■リヴァイアサン大祭2012『愛しい大切な約束』
エルフヘイムは、毎年この時期には人が多くなる。その原因は、天空に舞うリヴァイアサン、ないしはその大祭のため。それを仰ぎ見つつ、サクヤは向かっていた。
義妹の元へ、愛しき少女の元へと。
「よっ、カノン」
「あれ〜、義姉? いらっしゃい」
いつもの眠たげな口調と眼差しで、彼女はサクヤを迎え入れてくれた。
カノンティーナ・アルジズ。サクヤよりも年上の、サクヤにとって大事な義理の妹。
「メリーリヴァイアサン! お菓子とケーキ持ってきたんだ、一緒に食べよう?」
「ほいっ、チェックメイト」
「あははっ、今度は負けちゃったねえ。

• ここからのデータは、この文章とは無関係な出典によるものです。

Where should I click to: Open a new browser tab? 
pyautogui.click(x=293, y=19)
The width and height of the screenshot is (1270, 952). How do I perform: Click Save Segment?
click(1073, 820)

……どうするカノン? もう一勝負する?」
「んー……それもいいけど。チェスより今は、一休みしたいなー」
甘えるようなカノンの声を聞き、サクヤの口元がほころぶ。
「よっし、じゃあ……お茶とお菓子タイムにするか!」
沸かした湯をポットへと注ぐと、紅茶の茶葉が醸し出す良い香りが漂い出てきた。それはサクヤにも届き、彼女の鼻をくすぐった。
お菓子の準備も万端。ソファに隣り合わせで座り、二人っきりのささやかなお茶会が始まった。
「わっ、このケーキ美味しい!」
「気に入ってくれたようで、なによりだよ」
嬉しそうにケーキを頬張るカノンを見ながら、サクヤもまたケーキを口に運ぶ。うん、これは当たり。
上品な風味の果物に、甘さ控えめのクリーム。後から口いっぱいにひろがる、キャラメルのほろ苦い甘さが、またたまらない。
「……」
紅茶を一口飲むサクヤだが、ふとカノンを、じっと見つめる。
「義姉、どうしたの?」
それに気づいたカノンだが、サクヤはわざと返事をせず……唇を、カノンの口元へと近づけ……。
「ちょ、ちょっと、何を……」
……彼女の口元についていたクリームを、ぺろりと舐めとった。
「……クリーム、付いてたよ」
いたずらっぽく笑うと、カノンは真っ赤になって俯き……恥ずかしそうな、けれどもどこか嬉しそうな口調で……呟いた。
「……もう、義姉の……ばか……」
「……そして、星霊はその後、幸せに暮らしました……ふわぁ」
ソファにて、カノンの好きな絵本を読み聞かせていたサクヤは、読み終わって初めて気づいた。
隣のカノンが、クッションを抱きしめてぐっすりと眠っていたのを。
「……ふふっ、本当に……かわいいなあ」
このまましばらく、この寝顔を見ていたい。そう思ったサクヤだが、自分にもまた睡魔が襲ってくる。
「来年も……」
眠りに落ちる直前。サクヤはうすぼんやりと頭に思い浮かべた。
来年も、一緒に過ごせるようにって……約束、したいな……。来年もまた、この愛しい大切な時間を過ごせるよう、約束したい。
でも、今は……。
ソファにもたれ、眠りに落ちるサクヤ。その膝元で、眠っているカノン。
眠る二人、義理の姉妹にして、相思相愛の二人。彼女たちの眠る姿を、窓からの星明りが静かに、優しく照らしていた。